Last week, the Ransomware virus called WannaCry threatened to affect many computers all over the world, now the sector of financial services is facing worries of a new possible threat called 'Flokibot', which is malicious software (malware).
According to Indian Express, Flokibot malware can affect integrity of huge network of the PoS machines. The Indian Computer Emergency Response Team (CERT-In) flagged this issue in February, saying that Trojan virus can steal banking credentials as soon as the customers swapped its debit/credit cards from PoS terminals.
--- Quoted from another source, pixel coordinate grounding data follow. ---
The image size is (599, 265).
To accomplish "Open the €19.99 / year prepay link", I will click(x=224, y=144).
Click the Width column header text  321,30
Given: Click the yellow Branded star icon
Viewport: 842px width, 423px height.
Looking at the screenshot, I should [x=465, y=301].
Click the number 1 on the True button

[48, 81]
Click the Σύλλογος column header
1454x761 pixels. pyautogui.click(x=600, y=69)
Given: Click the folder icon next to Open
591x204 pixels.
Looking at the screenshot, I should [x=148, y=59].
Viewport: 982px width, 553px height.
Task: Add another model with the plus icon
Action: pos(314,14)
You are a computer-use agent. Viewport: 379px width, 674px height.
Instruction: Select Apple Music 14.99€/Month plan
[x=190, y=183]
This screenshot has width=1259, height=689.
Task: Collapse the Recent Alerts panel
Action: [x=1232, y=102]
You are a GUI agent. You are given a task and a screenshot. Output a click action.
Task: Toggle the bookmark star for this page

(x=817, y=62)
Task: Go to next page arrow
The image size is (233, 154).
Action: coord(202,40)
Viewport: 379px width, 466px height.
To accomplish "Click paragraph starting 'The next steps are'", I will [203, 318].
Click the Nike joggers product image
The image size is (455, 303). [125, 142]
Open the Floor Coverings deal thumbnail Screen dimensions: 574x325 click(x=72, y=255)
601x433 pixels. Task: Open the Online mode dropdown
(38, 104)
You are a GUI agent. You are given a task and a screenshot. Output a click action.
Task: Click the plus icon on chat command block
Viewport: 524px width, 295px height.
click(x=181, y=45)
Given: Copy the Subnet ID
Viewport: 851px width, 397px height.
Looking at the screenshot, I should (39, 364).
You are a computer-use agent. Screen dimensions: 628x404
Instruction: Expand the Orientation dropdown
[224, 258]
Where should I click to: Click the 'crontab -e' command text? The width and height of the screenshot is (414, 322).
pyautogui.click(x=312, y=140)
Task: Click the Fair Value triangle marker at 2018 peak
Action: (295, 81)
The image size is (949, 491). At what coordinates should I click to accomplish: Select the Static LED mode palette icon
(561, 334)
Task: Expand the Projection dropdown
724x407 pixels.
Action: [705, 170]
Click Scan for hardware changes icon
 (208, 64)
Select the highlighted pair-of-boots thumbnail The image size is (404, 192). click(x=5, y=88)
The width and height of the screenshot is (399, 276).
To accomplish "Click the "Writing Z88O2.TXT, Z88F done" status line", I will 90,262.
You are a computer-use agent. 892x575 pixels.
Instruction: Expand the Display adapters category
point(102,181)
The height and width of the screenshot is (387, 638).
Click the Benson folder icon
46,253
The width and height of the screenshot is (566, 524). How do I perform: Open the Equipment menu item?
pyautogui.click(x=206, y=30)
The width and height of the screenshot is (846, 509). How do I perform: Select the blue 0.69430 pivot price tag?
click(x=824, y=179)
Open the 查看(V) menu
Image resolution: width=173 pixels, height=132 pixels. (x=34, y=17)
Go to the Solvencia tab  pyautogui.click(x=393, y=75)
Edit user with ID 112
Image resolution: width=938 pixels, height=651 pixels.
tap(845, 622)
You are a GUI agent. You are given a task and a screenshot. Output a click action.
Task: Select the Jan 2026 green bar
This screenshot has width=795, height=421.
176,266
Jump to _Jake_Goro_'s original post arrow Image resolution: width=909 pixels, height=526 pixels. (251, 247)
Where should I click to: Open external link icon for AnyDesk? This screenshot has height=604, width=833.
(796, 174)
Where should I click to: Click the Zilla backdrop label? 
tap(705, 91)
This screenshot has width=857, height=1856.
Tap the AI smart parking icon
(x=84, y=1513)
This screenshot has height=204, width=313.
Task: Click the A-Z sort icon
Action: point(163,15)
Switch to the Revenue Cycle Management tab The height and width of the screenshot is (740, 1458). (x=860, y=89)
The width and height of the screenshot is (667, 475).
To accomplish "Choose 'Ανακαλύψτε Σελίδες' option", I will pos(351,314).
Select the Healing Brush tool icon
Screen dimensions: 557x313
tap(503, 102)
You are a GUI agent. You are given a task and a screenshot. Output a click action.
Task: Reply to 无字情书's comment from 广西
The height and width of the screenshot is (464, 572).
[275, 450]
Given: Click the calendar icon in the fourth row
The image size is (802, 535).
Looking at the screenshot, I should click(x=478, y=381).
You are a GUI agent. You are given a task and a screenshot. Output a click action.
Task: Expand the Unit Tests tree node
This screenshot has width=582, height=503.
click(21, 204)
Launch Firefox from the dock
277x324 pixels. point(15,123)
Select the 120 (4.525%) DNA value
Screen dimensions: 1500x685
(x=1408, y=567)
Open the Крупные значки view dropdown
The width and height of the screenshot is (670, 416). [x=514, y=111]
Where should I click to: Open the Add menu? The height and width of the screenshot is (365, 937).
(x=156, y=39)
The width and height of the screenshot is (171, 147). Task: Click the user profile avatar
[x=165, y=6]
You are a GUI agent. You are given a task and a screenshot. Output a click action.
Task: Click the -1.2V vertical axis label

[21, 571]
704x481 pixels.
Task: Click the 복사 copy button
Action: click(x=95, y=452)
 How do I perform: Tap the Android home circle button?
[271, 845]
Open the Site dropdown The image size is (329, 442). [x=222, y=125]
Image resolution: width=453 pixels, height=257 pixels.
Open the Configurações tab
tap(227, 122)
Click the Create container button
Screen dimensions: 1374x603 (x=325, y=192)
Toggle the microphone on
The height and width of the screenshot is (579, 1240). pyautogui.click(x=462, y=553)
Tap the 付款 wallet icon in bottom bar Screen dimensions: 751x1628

Banks added over 10 lakh Point-of-Sale machines during the 5 month period of November 2016 and March 2017, following the push towards digital payments by the government, as well as reduction of both the transaction cost and acquisition cost of the Point-of-Sale terminals. The number of PoS machines at the end of March 2016 was 13.82 lakh, which increased to 15.12 lakh by October 2016. At the end of March 2017, India recorded 27.73 lakh PoS terminals, the RBI data states.
The report further stated that malware Flokibot has already affect the Point of Sale mechanism in Brazil, together with few incidents found in various countries like Paraguay, Australia, US, and Argentina. CERT-In said that, "The malware is believed to be the modified version of Zeus malware with enhanced capabilities of infecting Point of Sale (PoS) devices/terminals targeting banking/financial information."
It also advised that merchants and organisations providing PoS services to review all system logs for any unexplained and strange activity and must install anti-malware engines and should update it to protect the systems from such attacks. It added that anti-malware engines should be installed and updated to protect the systems from such attacks.
Counter-measures are also suggested by Computer Response Team (CRT) for safeguarding the PoS infrastructure from a likely attack. Moreover, the experts have further recommended that for preventing the cyberattacks, key financial as well as infrastructure systems must get regularly updated.